Recommended file layout (CSV)
- Use one directory per asset class and exchange (e.g., crypto/binance, stocks/nasdaq).
- Partition by symbol and timeframe; keep rolling files by month.
- Example path: data/crypto/binance/BTC-USD/1h/2024-01.csv
- Include header row; use ISO-8601 UTC timestamps.
Postgres tips for schema and queries
- Keep a compact row: symbol, timeframe, ts, ohlcv. Avoid JSON for hot paths.
- Use timestamptz and store UTC.
- Primary key on (symbol, timeframe, ts) prevents duplicates and speeds typical queries.
- Consider BRIN indexes for very large append-only time series (ts clustered inserts).
- For extremely large data, partition by timeframe and month (range partition on ts) or by symbol groups.
Performance notes
- CSV
- Reading: use dtype hints and parse_dates only on needed columns.
- Use chunked reads for large files: pd.read_csv(..., chunksize=1_000_000).
- Compression: gzip saves space; pandas can read/write .csv.gz directly.
- Postgres
- Batch inserts: prefer COPY over row-by-row inserts. Convert DataFrame to CSV in-memory and COPY into the table.
- Indexes: create only those you use; each index slows inserts.
- Connection pooling: reuse engines/cursors for ingestion jobs.
- Hardware: fast disks and sufficient shared_buffers help; keep autovacuum enabled.
- Query pushdown: filter by symbol, timeframe, and ts range in SQL to minimize data transfer.
Common pitfalls
- Timezones: mixing naive datetimes, exchange local times, and UTC creates bugs. Always store UTC (timestamptz) and convert at the edges.
- Duplicates: vendor redeliveries can cause duplicate candles. Use a primary key (Postgres) or de-duplicate in pandas before writing CSV.
- Floating-point rounding: OHLCV with floating doubles is usually fine; for money-sensitive PnL, use Decimal in Python or numeric in Postgres for monetary aggregates.
- CSV corruption and schema drift: CSV has no constraints. A bad line or extra column breaks parsing. Validate on write; keep strict column order.

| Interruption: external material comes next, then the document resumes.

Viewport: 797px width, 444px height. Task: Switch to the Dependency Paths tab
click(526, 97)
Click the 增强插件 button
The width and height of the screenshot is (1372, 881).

- Transaction size: gigantic single transactions in Postgres can bloat memory. Commit in batches.
- Vacuum/maintenance: heavy updates/deletes without autovacuum tuning can degrade performance.
Example workflows
- Research with daily candles for 200 symbols:
- CSV: monthly files per symbol/timeframe. Load only needed months into memory.
- Live intraday ingestion (tick/1s/1m bars) with backtests reading concurrently:
- Postgres: ingest via COPY in batches every N seconds; backtests query by time windows.
Tiny FAQ
- Should I use SQLite instead?
- SQLite is great for single-user local databases and can outperform CSV while avoiding a server. For multi-process writes and heavy parallel queries, Postgres scales better.

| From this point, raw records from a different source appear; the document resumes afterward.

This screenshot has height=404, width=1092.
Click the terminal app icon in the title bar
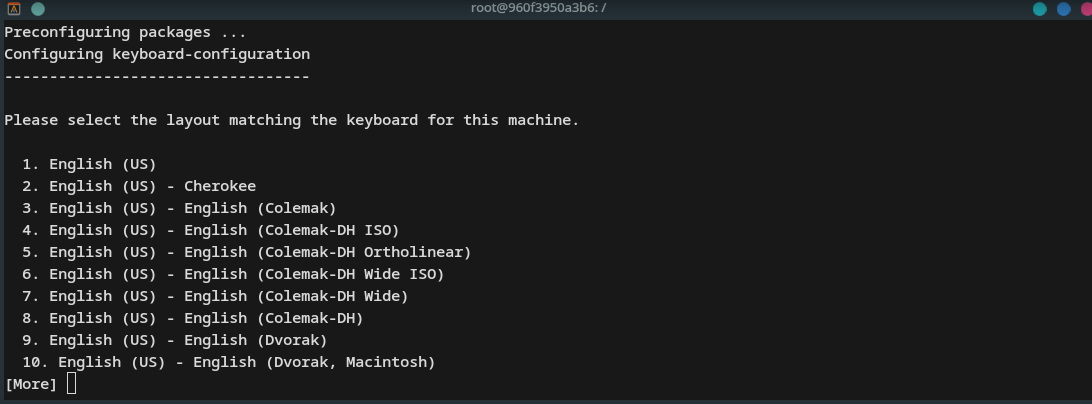[x=13, y=9]
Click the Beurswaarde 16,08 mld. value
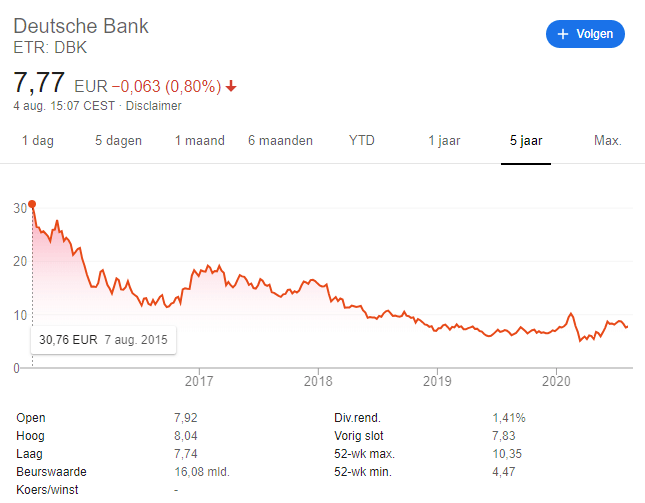Screen dimensions: 645x503 coord(202,472)
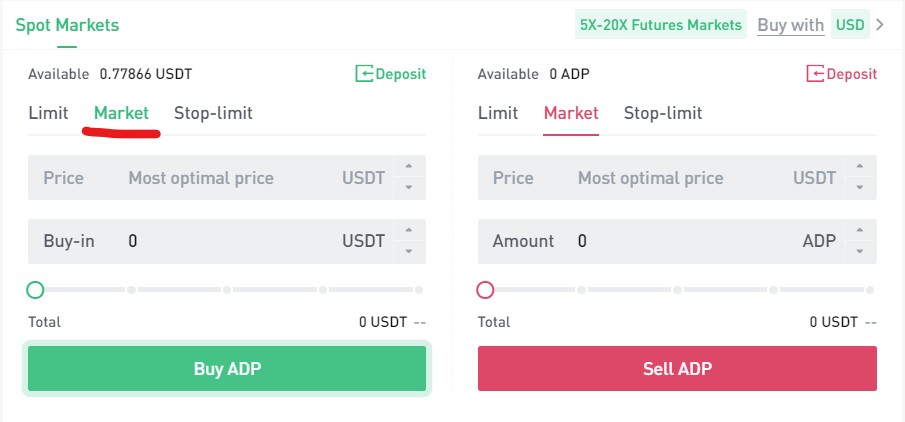Increase the sell Amount with up arrow
905x422 pixels.
857,231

- How big can CSVs get before they hurt?
- Past 1–5 GB per file, seek times and parsing costs climb. Split by month or day and index filenames by date to avoid scanning huge files.

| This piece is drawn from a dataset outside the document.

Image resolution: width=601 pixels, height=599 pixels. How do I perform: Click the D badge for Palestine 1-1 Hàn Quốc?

- Do I store trades or candles?
- Store raw trades if you build custom bars or need microstructure; otherwise candles are simpler and smaller. You can aggregate trades into candles in Postgres with SQL.
- What about corporate actions and splits for stocks?
- Store raw prices and a separate adjustments table; adjust on query or maintain adjusted series as another timeframe/symbol suffix.
Summary
- CSV: low-friction, good for small-scale research, but fragile for integrity and concurrency.
- Postgres: robust, queryable, and scalable for production-grade algo trading datasets.
- Start with CSV; migrate to Postgres when data volume, query complexity, or concurrency demands it.